You more or less answered your own question. The laser is nothing but to get you in the ball park of things. People have lined the arrow with limb bolts, long stabilizers, to a bare shaft arrow taped to the riser and eye balling the string to the top wheel or cam and aligning the arrow to the string and all are just ball parking center shot. Only shooting proves center shot.....


----------



## BowBaker1640 (Aug 6, 2010)

but the two don't really even look close to each other. I can understand if it were just a hair off but it seems to be about 1/2 the dia of my axis arrow.


----------



## thwackaddict (Sep 1, 2006)

I was told 3/4 on Hoyt's for a starting point. Has always worked well for me.


----------



## alphawolf (Apr 25, 2009)

Agreed with Thwack. Pretty much as long as I can remember 3/4" gets you really close and is your starting point on a Hoyt. Even after walk back tuning I'm always really close to 3/4".


----------



## Praeger (Jan 7, 2011)

> but the two don't really even look close to each other. I can understand if it were just a hair off but it seems to be about 1/2 the dia of my axis arrow.
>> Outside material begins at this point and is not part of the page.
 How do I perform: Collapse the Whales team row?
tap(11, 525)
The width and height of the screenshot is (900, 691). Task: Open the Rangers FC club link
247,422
Remember at full draw the riser will twist a small amount due to cables. 3/4" is fine to start, I'd set it and get on with walk back tuning. Care in setting center shot at distance will pay great dividends down the road.


----------



## LightSpeed (Sep 8, 2004)

If the laser you are talking about bolts on to where the sight bolts on the riser you should attach it to a straight edge & see how accurate the laser is. My lasers have never been spot on I have had to adjust them at the head to get them to run along a straight edge. Once adjusted they are good as a starting point for centre shot.


----------



## SonnyThomas (Sep 10, 2006)

BowBaker1640 said:


> PS if I set it up so that it's just under 13/16" the arrow lines up with the *limb bolts and the center of the grip *and if I set it up with the laser it doesn't. On my Alpha max 35 the arrow lines up with the limb bolts and this is why the confusion


And here is part of your problem... Look at your cam grooves. They are offset from center. They are not center to the limb bolt or riser grip....I don't have a a bow of my own or at the shop where the bow string aligns to the limb bolts or riser grip. Single cams come close, but the top wheel is centered.


----------